[Data entries]
[Start of section]
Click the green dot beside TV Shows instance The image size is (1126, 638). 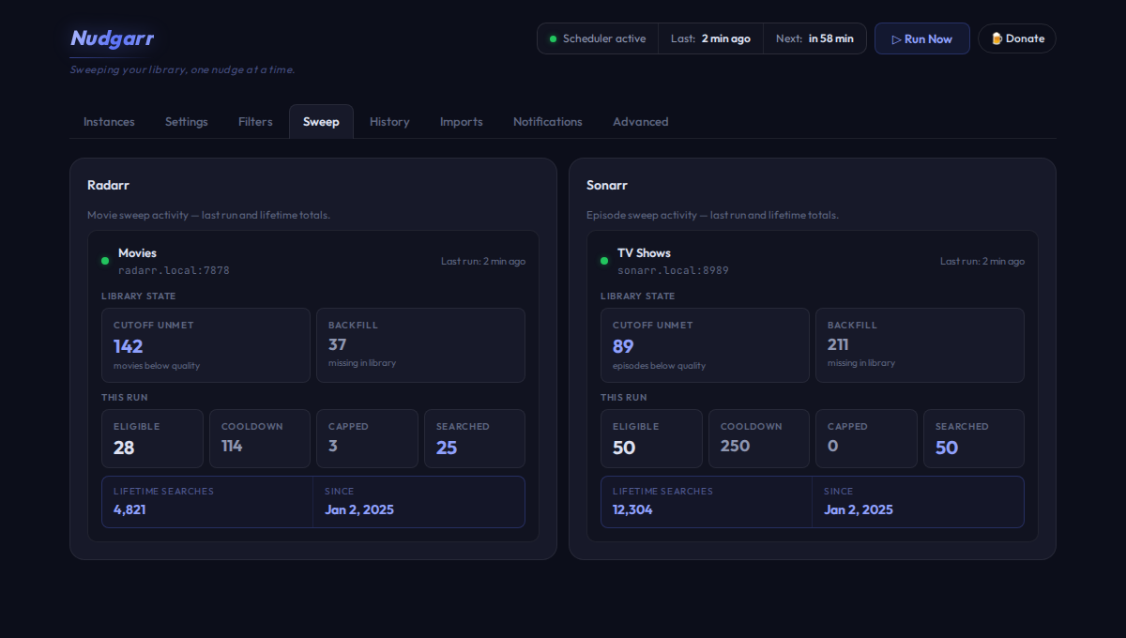click(604, 261)
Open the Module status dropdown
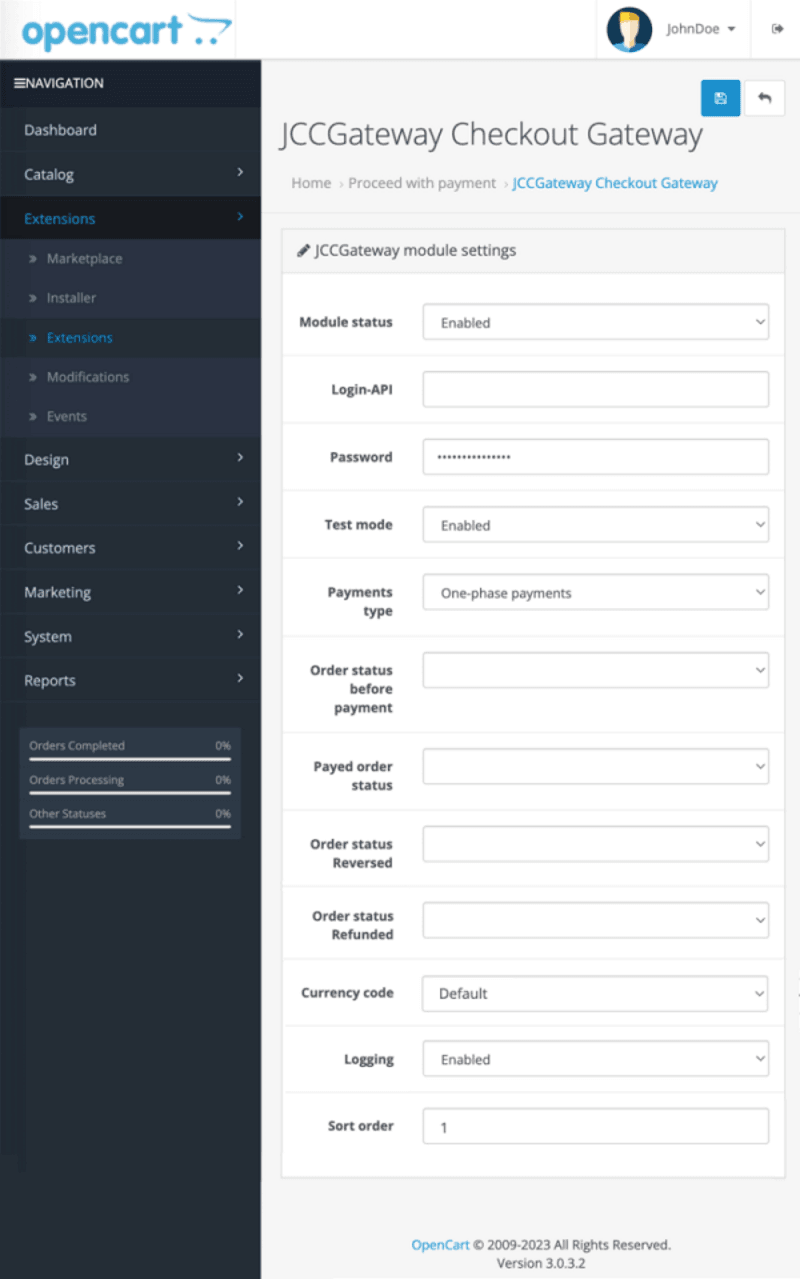Screen dimensions: 800x1279 click(595, 322)
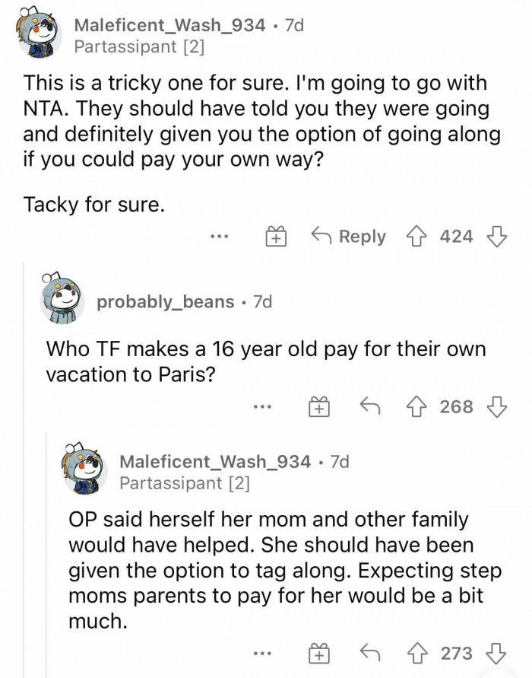Open the overflow menu on the top comment
This screenshot has width=532, height=678.
coord(219,236)
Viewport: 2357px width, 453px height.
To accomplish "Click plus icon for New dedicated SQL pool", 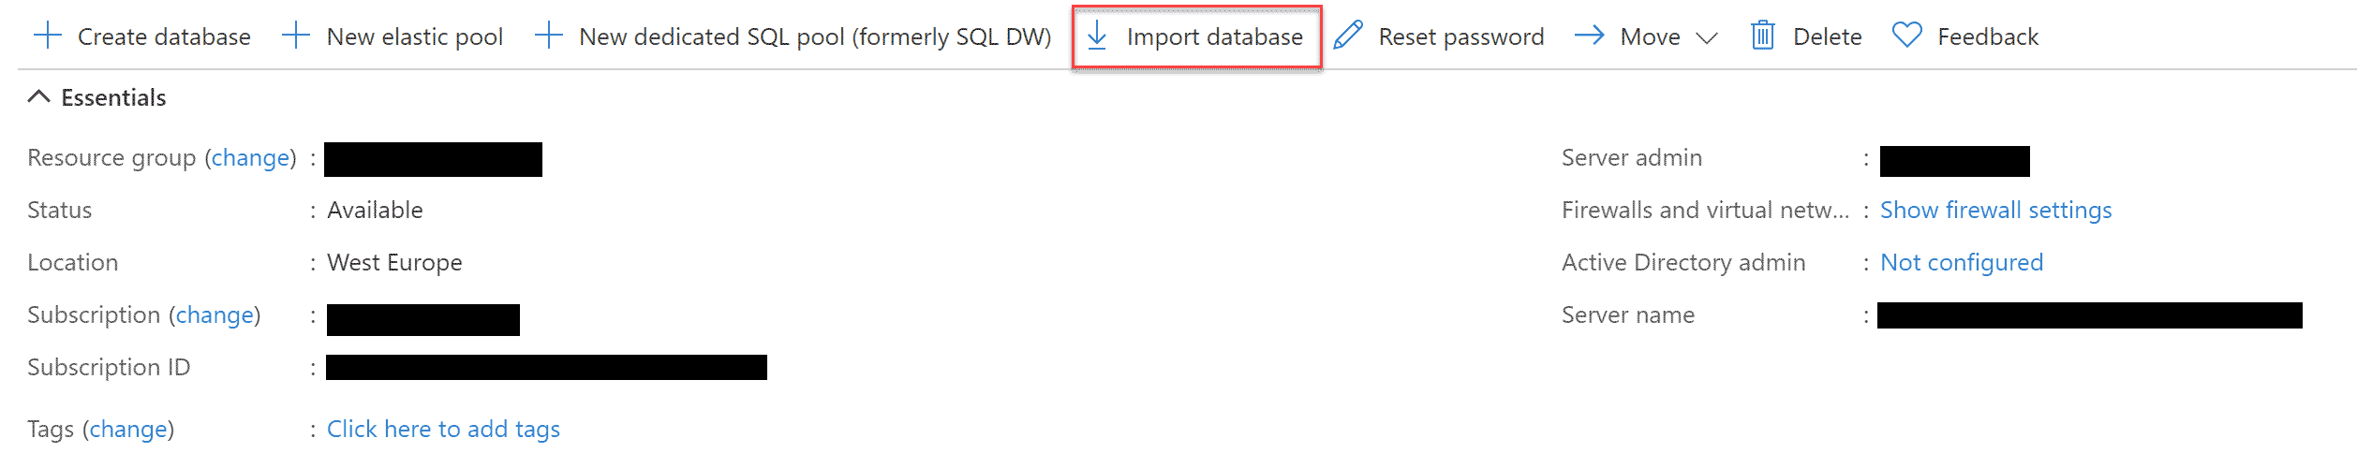I will point(549,37).
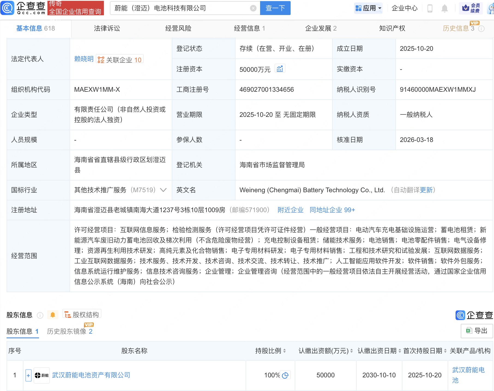Sort by 首次持股日期 column
Screen dimensions: 494x391
click(445, 351)
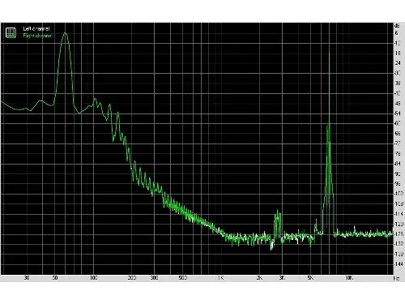Click the dB unit label at top-right
The height and width of the screenshot is (304, 405).
(x=397, y=26)
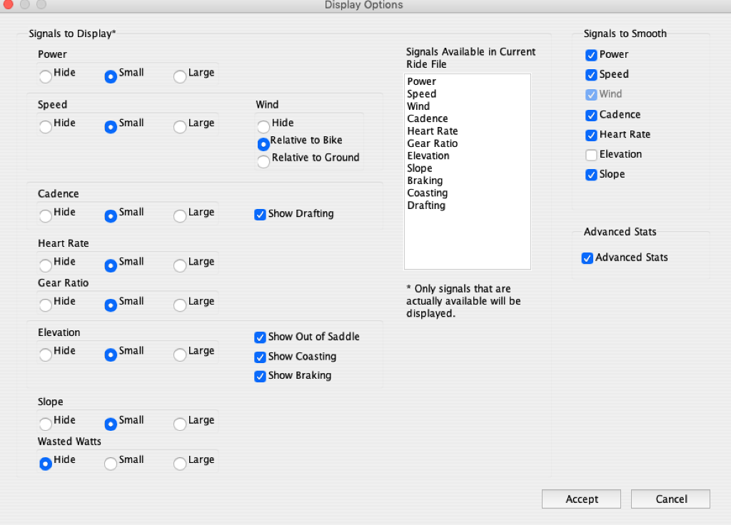Image resolution: width=731 pixels, height=525 pixels.
Task: Disable "Show Drafting"
Action: [x=260, y=214]
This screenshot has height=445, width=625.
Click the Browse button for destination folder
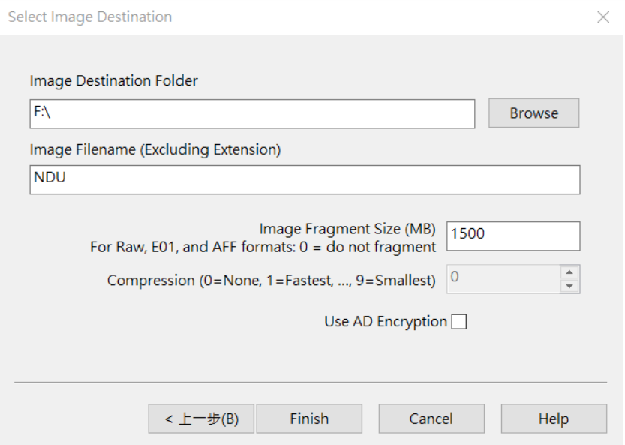[x=533, y=113]
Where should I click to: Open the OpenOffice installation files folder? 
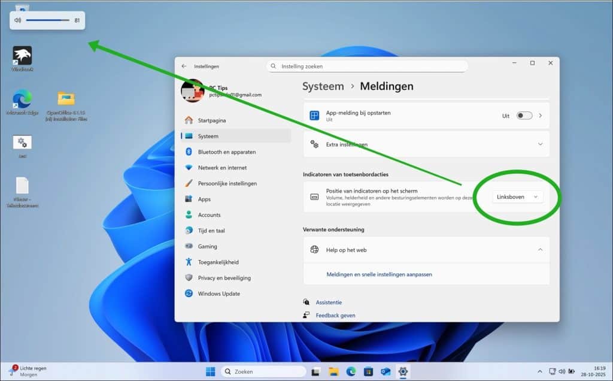(x=66, y=100)
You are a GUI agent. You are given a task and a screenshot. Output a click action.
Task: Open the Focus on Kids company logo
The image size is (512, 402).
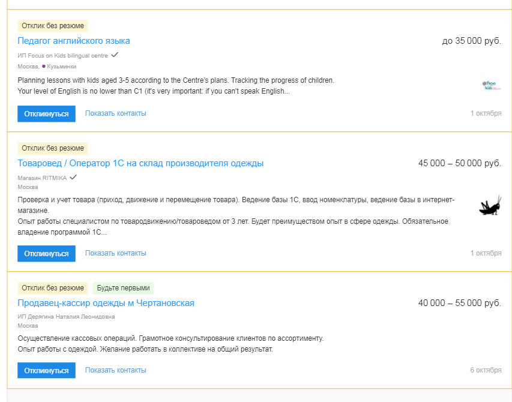492,85
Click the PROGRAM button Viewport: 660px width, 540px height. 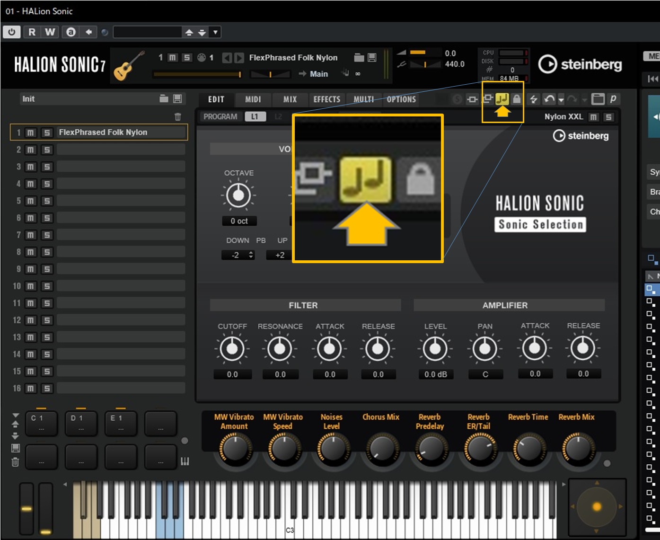coord(220,116)

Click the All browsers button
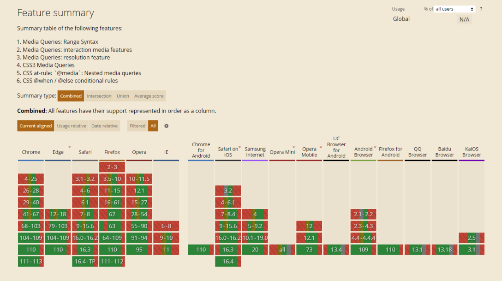(153, 126)
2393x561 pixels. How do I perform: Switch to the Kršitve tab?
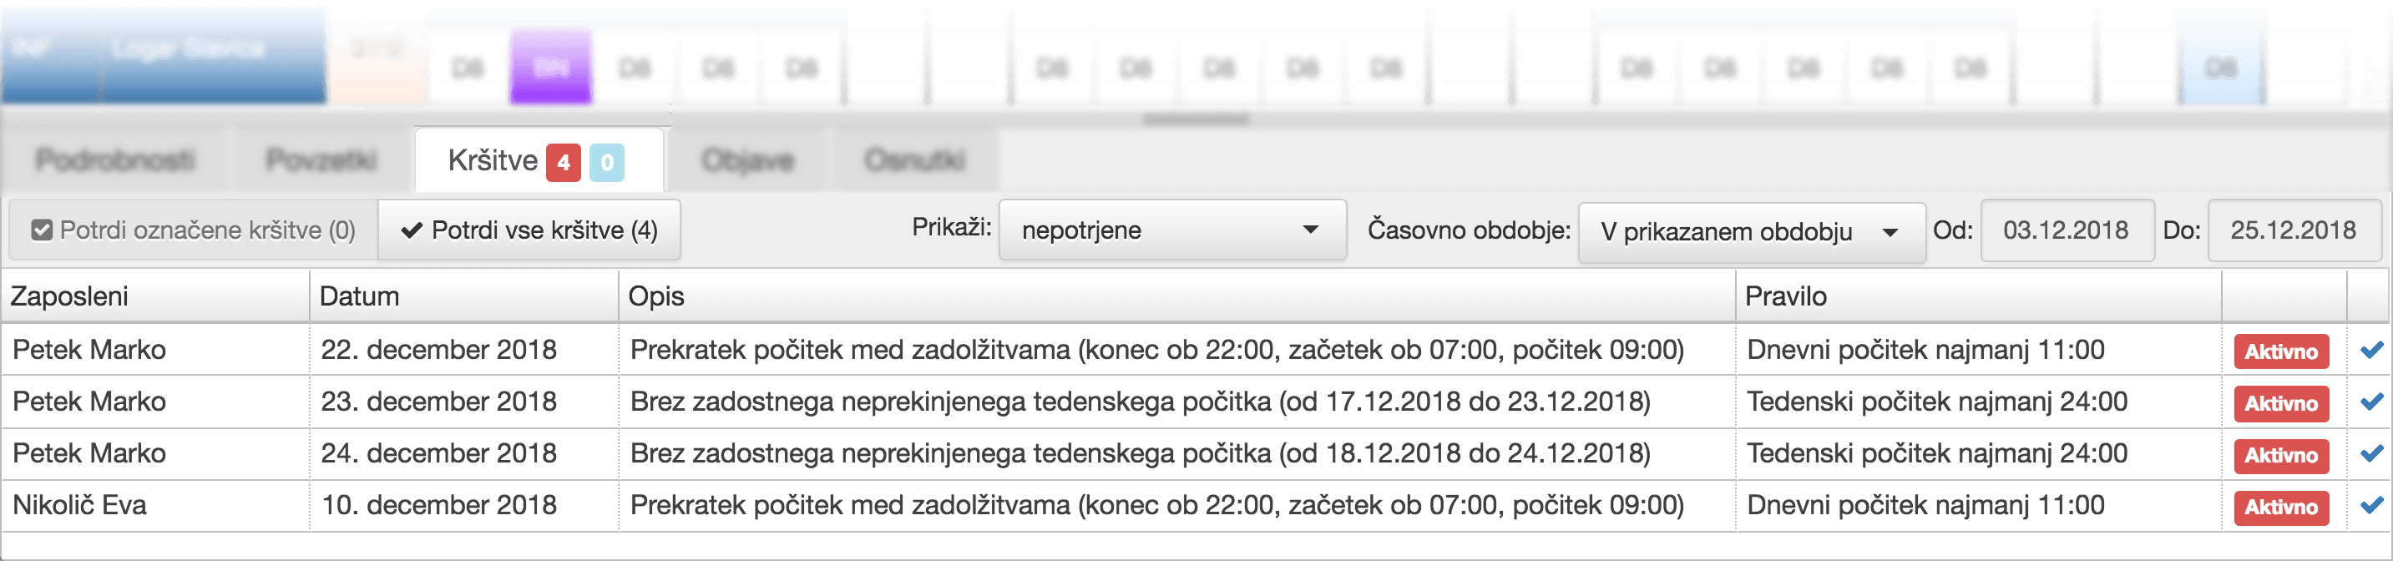[539, 161]
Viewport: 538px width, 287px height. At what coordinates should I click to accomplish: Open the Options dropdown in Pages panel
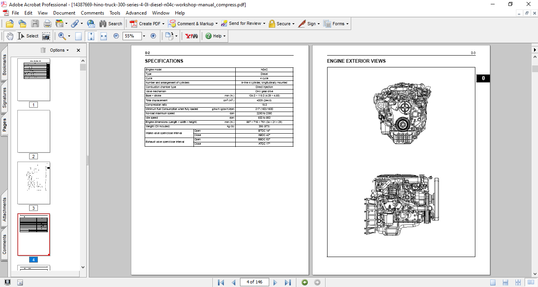(59, 50)
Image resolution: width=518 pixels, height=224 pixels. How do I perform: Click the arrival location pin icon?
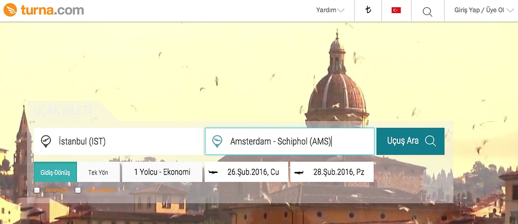pyautogui.click(x=217, y=141)
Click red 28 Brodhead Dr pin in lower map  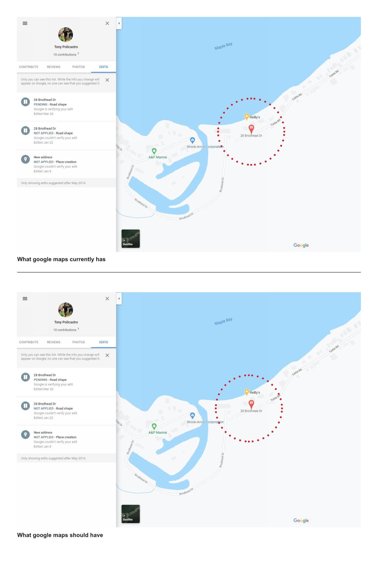(x=251, y=404)
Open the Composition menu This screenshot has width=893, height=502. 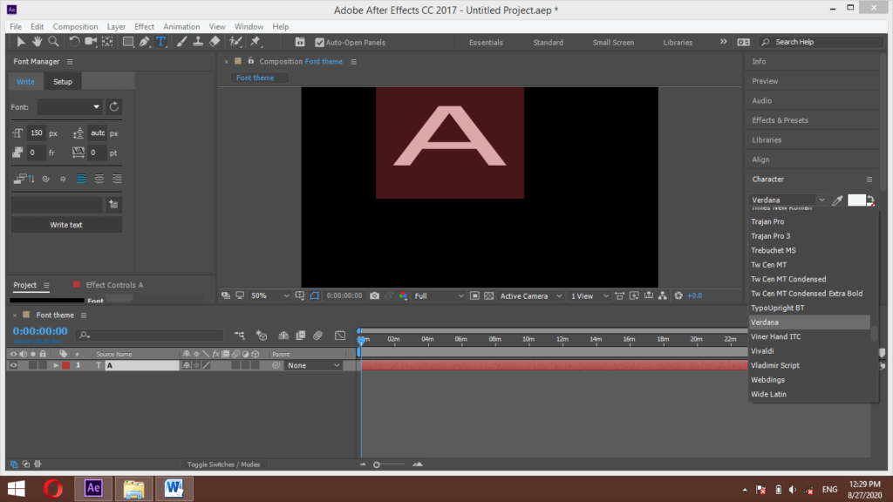point(75,26)
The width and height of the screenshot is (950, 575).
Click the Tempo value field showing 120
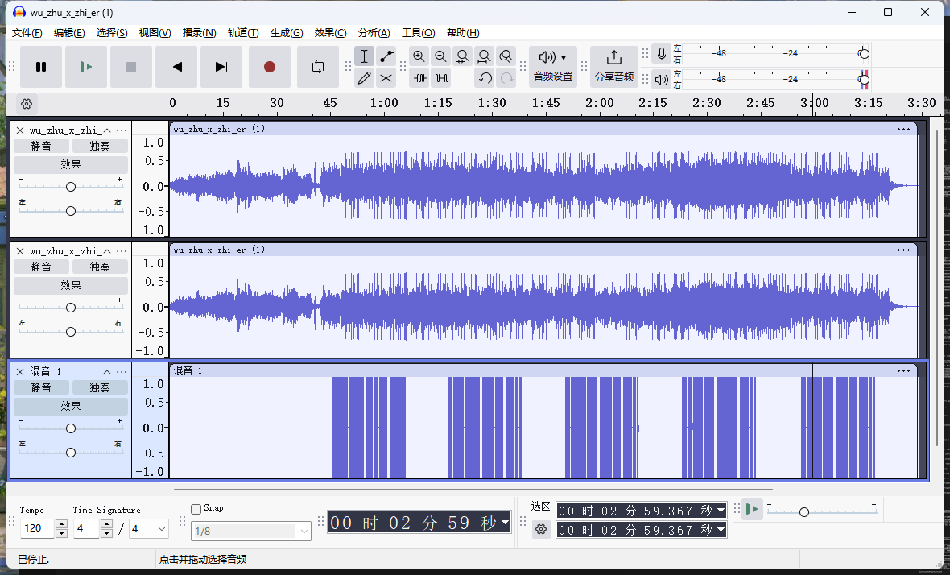point(35,529)
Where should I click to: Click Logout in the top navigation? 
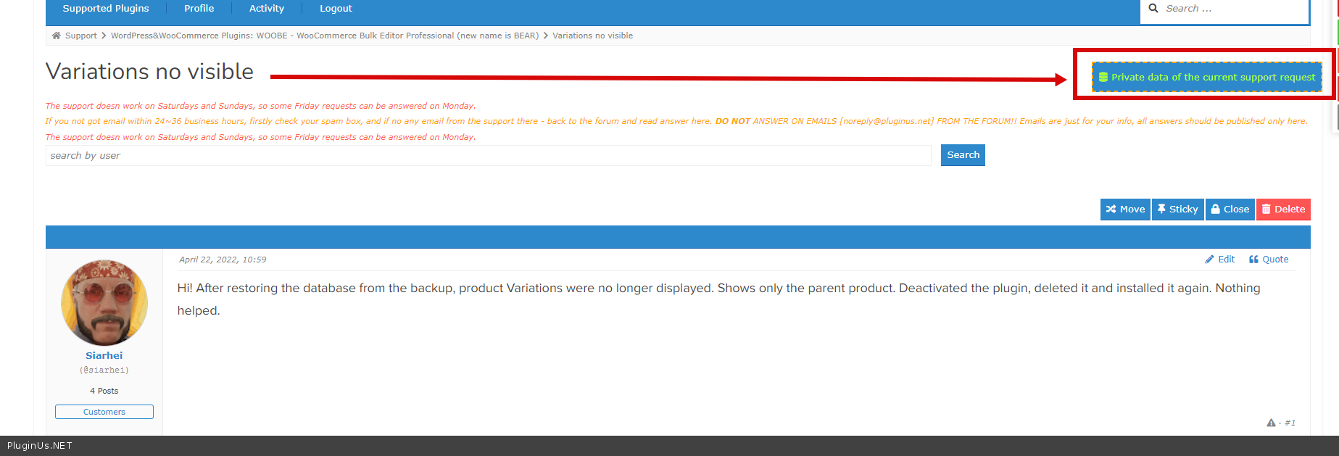coord(336,9)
[End of section]
In the entries above, find the line with "Open the Module status dropdown" and the line with "Viewport: 2357px width, 453px height.". Return exactly those lines and all the ones between them, pictures excluded.

Open the Module status dropdown
Screen dimensions: 800x1279 click(595, 322)
Open the overflow menu on the top comment
This screenshot has width=532, height=678.
coord(219,236)
Viewport: 2357px width, 453px height.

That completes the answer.